## Text shown
....................

# Sliding  Doors - Section  1008.1.3.3 ( 2006 IBC )



## globe trekker (Nov 22, 2011)

I have a "new" Type "M" retail store, approx. 9,200 sq. ft. ( gross ), with two

glass, sliding doors at the front entrance. The RDP has designated these

sliding doors as the 2 required MOE. Both of the doors widths are compliant

for the MOE requirements.

From the 2006 IBC: *1008.1.3.3 Horizontal sliding doors.*

In other than Group H occupancies, horizontal sliding doors permitted to be

a component of a means of egress in accordance with Exception 6 to Section

1008.1.2 shall comply with all of the following criteria:

1. The doors shall be power operated and shall be capable of being

operated manually in the event of power failure.

2. The doors shall be openable by a simple method from both sides without

special knowledge or effort.

3. The force required to operate the door shall not exceed 30 pounds

(133 N) to set the door in motion and 15 pounds (67 N) to close the door

or open it to the minimum required width.

4. The door shall be openable with a force not to exceed 15 pounds (67 N)

when a force of 250 pounds (1100 N) is applied perpendicular to the door

adjacent to the operating device.

5. The door assembly shall comply with the applicable fire protection rating

and, where rated, shall be self-closing or automatic closing by smoke

detection in accordance with :Next('./icod_ibc_2006f2_7_sec015_par026.htm')'>Section 715.4.7.3, shall be installed in

accordance with NFPA 80 and shall comply with :Next('./icod_ibc_2006f2_7_sec015.htm')'>Section 715.

6. The door assembly shall have an integrated standby power supply.

7. The door assembly power supply shall be electrically supervised.

8. The door shall open to the minimum required width within 10 seconds

after activation of the operating device.

My questions are regarding requirements #2, #6 & #7.

*On requirement #2: *What is meant by "openable by a simple method"? If

the doors are 2 simple glass doors without any kind of hardware, or

"designed in" indentations or instructions, how can the doors be effectively

used as the MOE in a power loss, ( i.e. - they slide, not open outward ).

....................

Entries on locating words and elements
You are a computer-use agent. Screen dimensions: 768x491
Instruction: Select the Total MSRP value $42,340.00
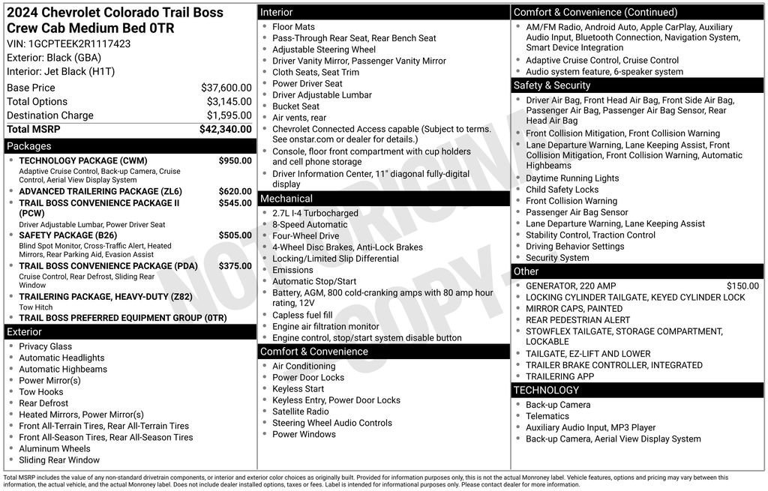(x=225, y=129)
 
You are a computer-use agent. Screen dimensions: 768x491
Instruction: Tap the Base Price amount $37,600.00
(x=226, y=88)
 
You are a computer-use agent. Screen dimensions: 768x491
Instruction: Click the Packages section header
(x=28, y=146)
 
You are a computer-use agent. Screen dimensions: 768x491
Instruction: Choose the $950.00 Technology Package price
(x=235, y=160)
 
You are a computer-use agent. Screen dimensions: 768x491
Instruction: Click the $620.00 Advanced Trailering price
(x=235, y=191)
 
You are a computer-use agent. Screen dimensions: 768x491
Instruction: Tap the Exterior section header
(x=24, y=332)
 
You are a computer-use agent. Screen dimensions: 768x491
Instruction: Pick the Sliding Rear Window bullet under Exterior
(x=59, y=460)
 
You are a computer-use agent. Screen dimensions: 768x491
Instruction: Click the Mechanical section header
(x=286, y=199)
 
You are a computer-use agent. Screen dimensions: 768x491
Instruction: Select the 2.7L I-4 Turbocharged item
(x=315, y=214)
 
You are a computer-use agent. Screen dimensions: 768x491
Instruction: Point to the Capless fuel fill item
(x=302, y=315)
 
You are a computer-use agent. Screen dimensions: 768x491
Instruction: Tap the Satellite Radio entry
(x=300, y=412)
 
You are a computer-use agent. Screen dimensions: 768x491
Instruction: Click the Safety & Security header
(x=551, y=85)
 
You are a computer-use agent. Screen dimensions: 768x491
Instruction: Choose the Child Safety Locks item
(x=562, y=190)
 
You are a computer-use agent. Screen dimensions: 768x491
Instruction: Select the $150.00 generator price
(x=742, y=286)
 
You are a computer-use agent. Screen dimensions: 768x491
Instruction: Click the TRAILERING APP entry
(x=560, y=376)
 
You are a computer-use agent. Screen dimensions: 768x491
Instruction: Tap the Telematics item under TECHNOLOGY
(x=548, y=416)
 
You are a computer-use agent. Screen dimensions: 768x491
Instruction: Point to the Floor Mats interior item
(x=293, y=27)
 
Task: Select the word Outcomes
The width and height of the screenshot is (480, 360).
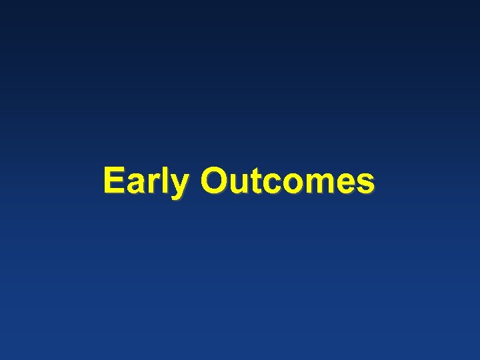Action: pos(287,181)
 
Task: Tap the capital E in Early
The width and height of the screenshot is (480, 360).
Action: pos(114,181)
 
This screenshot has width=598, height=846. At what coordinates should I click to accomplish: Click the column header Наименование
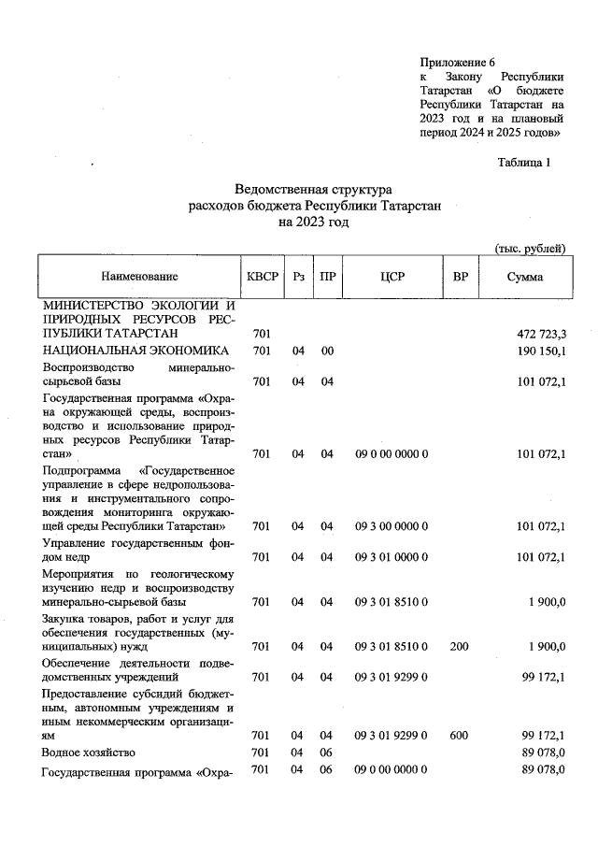click(x=139, y=277)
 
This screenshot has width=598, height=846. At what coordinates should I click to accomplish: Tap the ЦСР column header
click(x=392, y=277)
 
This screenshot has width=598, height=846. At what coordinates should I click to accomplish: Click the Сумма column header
click(x=524, y=277)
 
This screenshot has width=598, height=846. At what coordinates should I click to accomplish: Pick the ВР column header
click(x=460, y=277)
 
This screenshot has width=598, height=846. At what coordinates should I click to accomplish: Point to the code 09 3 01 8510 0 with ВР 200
click(x=392, y=646)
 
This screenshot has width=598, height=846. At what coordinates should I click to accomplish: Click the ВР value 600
click(x=460, y=735)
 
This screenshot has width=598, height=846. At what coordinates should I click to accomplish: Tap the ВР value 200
click(x=460, y=646)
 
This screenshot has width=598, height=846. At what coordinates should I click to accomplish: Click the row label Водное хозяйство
click(x=89, y=753)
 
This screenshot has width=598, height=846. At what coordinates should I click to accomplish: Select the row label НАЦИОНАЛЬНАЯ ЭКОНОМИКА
click(x=135, y=351)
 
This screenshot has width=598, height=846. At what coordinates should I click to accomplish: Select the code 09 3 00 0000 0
click(x=392, y=527)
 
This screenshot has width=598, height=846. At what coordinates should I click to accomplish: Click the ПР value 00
click(x=327, y=351)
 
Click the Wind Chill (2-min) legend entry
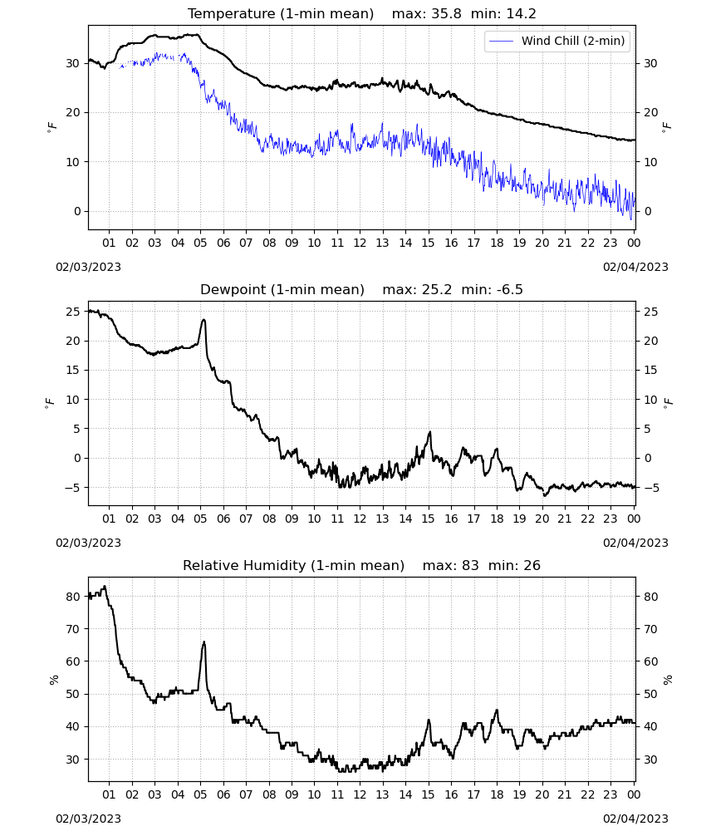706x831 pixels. click(557, 41)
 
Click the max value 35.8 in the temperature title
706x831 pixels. click(446, 14)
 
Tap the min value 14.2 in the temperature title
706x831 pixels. click(521, 14)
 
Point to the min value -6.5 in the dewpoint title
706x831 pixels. click(507, 290)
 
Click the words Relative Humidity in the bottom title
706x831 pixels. click(244, 565)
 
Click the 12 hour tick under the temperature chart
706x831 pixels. click(360, 243)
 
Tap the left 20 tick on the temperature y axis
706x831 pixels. click(73, 112)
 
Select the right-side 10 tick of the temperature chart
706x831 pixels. click(650, 162)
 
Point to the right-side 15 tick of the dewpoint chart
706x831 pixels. click(650, 370)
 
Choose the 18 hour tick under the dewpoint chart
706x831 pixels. click(497, 519)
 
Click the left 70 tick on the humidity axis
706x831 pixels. click(73, 629)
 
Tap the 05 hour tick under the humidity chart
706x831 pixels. click(200, 794)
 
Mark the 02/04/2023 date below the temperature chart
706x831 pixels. click(635, 267)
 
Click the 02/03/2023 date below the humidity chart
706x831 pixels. click(88, 819)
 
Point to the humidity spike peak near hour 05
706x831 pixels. click(203, 642)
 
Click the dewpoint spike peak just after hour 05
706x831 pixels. click(203, 320)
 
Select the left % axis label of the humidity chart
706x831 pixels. click(53, 680)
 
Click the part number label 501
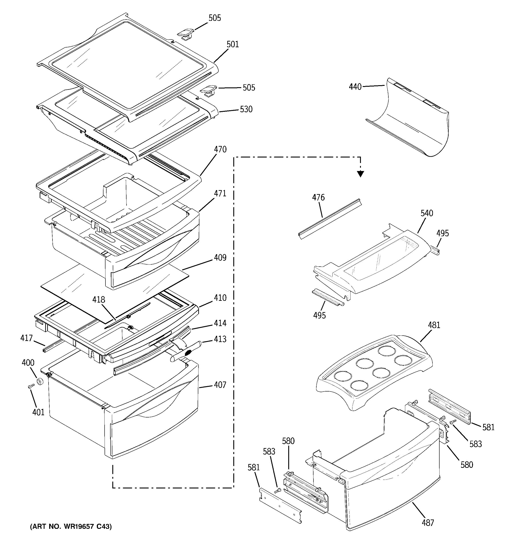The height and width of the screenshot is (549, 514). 233,44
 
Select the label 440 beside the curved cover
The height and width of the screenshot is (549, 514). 355,87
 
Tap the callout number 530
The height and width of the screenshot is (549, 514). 246,109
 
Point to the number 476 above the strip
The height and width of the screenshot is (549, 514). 318,197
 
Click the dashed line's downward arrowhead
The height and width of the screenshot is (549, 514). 360,174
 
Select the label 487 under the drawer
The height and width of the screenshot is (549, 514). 428,523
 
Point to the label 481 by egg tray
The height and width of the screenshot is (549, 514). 434,325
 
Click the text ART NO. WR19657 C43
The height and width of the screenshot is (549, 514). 71,527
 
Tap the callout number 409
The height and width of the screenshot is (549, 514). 220,257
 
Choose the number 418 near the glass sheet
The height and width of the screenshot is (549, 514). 99,299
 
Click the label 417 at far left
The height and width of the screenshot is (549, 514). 27,338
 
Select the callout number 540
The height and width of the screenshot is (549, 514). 427,213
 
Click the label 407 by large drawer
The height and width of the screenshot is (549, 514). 220,385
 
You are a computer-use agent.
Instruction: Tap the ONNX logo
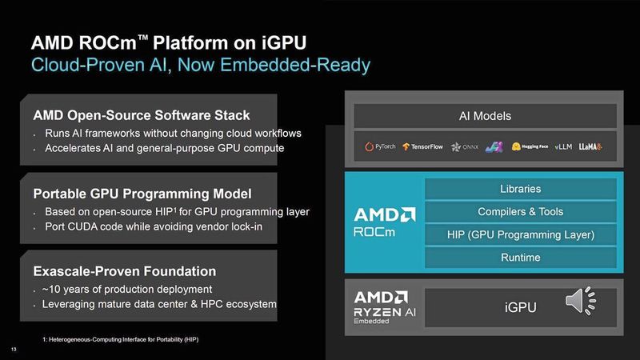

....................

## Exercise instructions
a - Do these statements agree with the sliding doors post? Answer yes or no for each, and quote the deciding words. (i) The store has two glass sliding doors at its front entrance. (ii) The door must open to the minimum required width within 15 seconds after activation of the operating device. (iii) The door assembly must have an integrated standby power supply.
b - According to the sliding doors post, what is the approximate gross floor area of the retail store?
c - Output the passage of the sliding doors post from "special knowledge or" up to and including "to the operating device.".
Rely only on the sliding doors post.

## Complete answers
a -
(i) Yes: "with two glass, sliding doors at the front entrance"
(ii) No: "The door shall open to the minimum required width within 10 seconds after activation of the operating device."
(iii) Yes: "The door assembly shall have an integrated standby power supply."

b - Approximately 9,200 sq. ft. (gross).

c -
special knowledge or effort.

3. The force required to operate the door shall not exceed 30 pounds

(133 N) to set the door in motion and 15 pounds (67 N) to close the door

or open it to the minimum required width.

4. The door shall be openable with a force not to exceed 15 pounds (67 N)

when a force of 250 pounds (1100 N) is applied perpendicular to the door

adjacent to the operating device.